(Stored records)
<<<<

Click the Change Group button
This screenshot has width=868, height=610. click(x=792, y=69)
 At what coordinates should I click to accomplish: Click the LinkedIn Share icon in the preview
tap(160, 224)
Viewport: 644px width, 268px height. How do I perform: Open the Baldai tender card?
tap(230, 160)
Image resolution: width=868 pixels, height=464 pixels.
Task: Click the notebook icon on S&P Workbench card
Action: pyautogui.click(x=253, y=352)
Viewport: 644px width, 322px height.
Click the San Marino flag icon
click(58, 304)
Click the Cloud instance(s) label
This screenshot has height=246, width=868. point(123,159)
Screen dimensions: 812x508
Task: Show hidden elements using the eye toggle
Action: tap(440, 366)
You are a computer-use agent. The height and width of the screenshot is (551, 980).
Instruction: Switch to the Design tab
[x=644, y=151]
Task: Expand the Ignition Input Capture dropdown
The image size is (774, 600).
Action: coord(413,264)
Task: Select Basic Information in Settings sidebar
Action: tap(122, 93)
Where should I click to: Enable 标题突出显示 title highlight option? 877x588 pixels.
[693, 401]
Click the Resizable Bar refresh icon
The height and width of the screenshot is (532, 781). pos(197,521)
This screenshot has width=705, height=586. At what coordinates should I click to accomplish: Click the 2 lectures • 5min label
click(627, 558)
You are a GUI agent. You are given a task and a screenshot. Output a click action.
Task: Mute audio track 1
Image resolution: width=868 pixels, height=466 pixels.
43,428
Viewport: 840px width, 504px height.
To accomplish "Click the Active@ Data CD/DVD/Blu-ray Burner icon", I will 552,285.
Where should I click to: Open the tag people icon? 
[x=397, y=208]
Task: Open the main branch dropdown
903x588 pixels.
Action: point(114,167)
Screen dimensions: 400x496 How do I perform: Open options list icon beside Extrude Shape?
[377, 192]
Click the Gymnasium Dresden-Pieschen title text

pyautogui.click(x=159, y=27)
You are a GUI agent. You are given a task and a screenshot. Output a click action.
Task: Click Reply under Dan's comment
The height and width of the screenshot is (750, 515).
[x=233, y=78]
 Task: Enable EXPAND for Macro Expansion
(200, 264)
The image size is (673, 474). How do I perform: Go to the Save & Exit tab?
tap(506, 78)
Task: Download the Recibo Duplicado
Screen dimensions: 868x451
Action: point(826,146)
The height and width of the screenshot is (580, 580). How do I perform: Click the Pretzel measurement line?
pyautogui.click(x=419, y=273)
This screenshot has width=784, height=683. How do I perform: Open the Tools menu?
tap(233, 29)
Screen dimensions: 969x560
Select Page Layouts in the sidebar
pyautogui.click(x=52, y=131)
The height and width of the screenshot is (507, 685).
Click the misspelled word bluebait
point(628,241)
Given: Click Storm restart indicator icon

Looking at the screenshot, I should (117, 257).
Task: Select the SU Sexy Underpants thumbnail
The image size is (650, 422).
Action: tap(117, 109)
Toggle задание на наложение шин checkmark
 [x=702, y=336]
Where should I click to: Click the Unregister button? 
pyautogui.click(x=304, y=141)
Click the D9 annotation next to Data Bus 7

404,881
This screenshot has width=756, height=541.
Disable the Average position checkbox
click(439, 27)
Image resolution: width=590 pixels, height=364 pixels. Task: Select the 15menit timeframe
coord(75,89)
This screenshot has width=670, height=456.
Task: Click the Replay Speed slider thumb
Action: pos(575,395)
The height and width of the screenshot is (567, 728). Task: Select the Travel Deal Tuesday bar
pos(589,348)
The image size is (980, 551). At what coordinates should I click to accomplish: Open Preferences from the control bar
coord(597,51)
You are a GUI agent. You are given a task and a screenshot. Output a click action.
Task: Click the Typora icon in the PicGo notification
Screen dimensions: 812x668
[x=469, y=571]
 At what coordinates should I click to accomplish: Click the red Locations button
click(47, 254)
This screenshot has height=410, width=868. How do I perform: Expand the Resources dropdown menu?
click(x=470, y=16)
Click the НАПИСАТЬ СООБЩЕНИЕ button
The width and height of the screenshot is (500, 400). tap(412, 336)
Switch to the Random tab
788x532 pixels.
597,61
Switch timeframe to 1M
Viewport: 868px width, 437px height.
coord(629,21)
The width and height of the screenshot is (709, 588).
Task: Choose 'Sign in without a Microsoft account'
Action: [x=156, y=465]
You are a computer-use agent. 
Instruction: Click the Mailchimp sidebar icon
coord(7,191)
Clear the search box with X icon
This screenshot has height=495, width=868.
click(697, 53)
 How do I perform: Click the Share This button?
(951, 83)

>>>>

» What is needed:
Please quote the records above exactly, without skipping a line.

» Output of the exercise:
Click the Change Group button
This screenshot has width=868, height=610. click(x=792, y=69)
 At what coordinates should I click to accomplish: Click the LinkedIn Share icon in the preview
tap(160, 224)
Viewport: 644px width, 268px height. How do I perform: Open the Baldai tender card?
tap(230, 160)
Image resolution: width=868 pixels, height=464 pixels.
Task: Click the notebook icon on S&P Workbench card
Action: pyautogui.click(x=253, y=352)
Viewport: 644px width, 322px height.
Click the San Marino flag icon
click(58, 304)
Click the Cloud instance(s) label
This screenshot has height=246, width=868. point(123,159)
Screen dimensions: 812x508
Task: Show hidden elements using the eye toggle
Action: tap(440, 366)
You are a computer-use agent. The height and width of the screenshot is (551, 980).
Instruction: Switch to the Design tab
[x=644, y=151]
Task: Expand the Ignition Input Capture dropdown
The image size is (774, 600).
Action: coord(413,264)
Task: Select Basic Information in Settings sidebar
Action: tap(122, 93)
Where should I click to: Enable 标题突出显示 title highlight option? 877x588 pixels.
[693, 401]
Click the Resizable Bar refresh icon
The height and width of the screenshot is (532, 781). pos(197,521)
This screenshot has width=705, height=586. At what coordinates should I click to accomplish: Click the 2 lectures • 5min label
click(627, 558)
You are a GUI agent. You are given a task and a screenshot. Output a click action.
Task: Mute audio track 1
Image resolution: width=868 pixels, height=466 pixels.
43,428
Viewport: 840px width, 504px height.
To accomplish "Click the Active@ Data CD/DVD/Blu-ray Burner icon", I will 552,285.
Where should I click to: Open the tag people icon? 
[x=397, y=208]
Task: Open the main branch dropdown
903x588 pixels.
Action: point(114,167)
Screen dimensions: 400x496 How do I perform: Open options list icon beside Extrude Shape?
[377, 192]
Click the Gymnasium Dresden-Pieschen title text

pyautogui.click(x=159, y=27)
You are a GUI agent. You are given a task and a screenshot. Output a click action.
Task: Click Reply under Dan's comment
The height and width of the screenshot is (750, 515).
[x=233, y=78]
 Task: Enable EXPAND for Macro Expansion
(200, 264)
The image size is (673, 474). How do I perform: Go to the Save & Exit tab?
tap(506, 78)
Task: Download the Recibo Duplicado
Screen dimensions: 868x451
Action: point(826,146)
The height and width of the screenshot is (580, 580). How do I perform: Click the Pretzel measurement line?
pyautogui.click(x=419, y=273)
This screenshot has width=784, height=683. How do I perform: Open the Tools menu?
tap(233, 29)
Screen dimensions: 969x560
Select Page Layouts in the sidebar
pyautogui.click(x=52, y=131)
The height and width of the screenshot is (507, 685).
Click the misspelled word bluebait
point(628,241)
Given: Click Storm restart indicator icon

Looking at the screenshot, I should (117, 257).
Task: Select the SU Sexy Underpants thumbnail
The image size is (650, 422).
Action: tap(117, 109)
Toggle задание на наложение шин checkmark
 [x=702, y=336]
Where should I click to: Click the Unregister button? 
pyautogui.click(x=304, y=141)
Click the D9 annotation next to Data Bus 7

404,881
This screenshot has width=756, height=541.
Disable the Average position checkbox
click(439, 27)
Image resolution: width=590 pixels, height=364 pixels. Task: Select the 15menit timeframe
coord(75,89)
This screenshot has width=670, height=456.
Task: Click the Replay Speed slider thumb
Action: pos(575,395)
The height and width of the screenshot is (567, 728). Task: Select the Travel Deal Tuesday bar
pos(589,348)
The image size is (980, 551). At what coordinates should I click to accomplish: Open Preferences from the control bar
coord(597,51)
You are a GUI agent. You are given a task and a screenshot. Output a click action.
Task: Click the Typora icon in the PicGo notification
Screen dimensions: 812x668
[x=469, y=571]
 At what coordinates should I click to accomplish: Click the red Locations button
click(47, 254)
This screenshot has height=410, width=868. How do I perform: Expand the Resources dropdown menu?
click(x=470, y=16)
Click the НАПИСАТЬ СООБЩЕНИЕ button
The width and height of the screenshot is (500, 400). tap(412, 336)
Switch to the Random tab
788x532 pixels.
597,61
Switch timeframe to 1M
Viewport: 868px width, 437px height.
coord(629,21)
The width and height of the screenshot is (709, 588).
Task: Choose 'Sign in without a Microsoft account'
Action: [x=156, y=465]
You are a computer-use agent. 
Instruction: Click the Mailchimp sidebar icon
coord(7,191)
Clear the search box with X icon
This screenshot has height=495, width=868.
click(697, 53)
 How do I perform: Click the Share This button?
(951, 83)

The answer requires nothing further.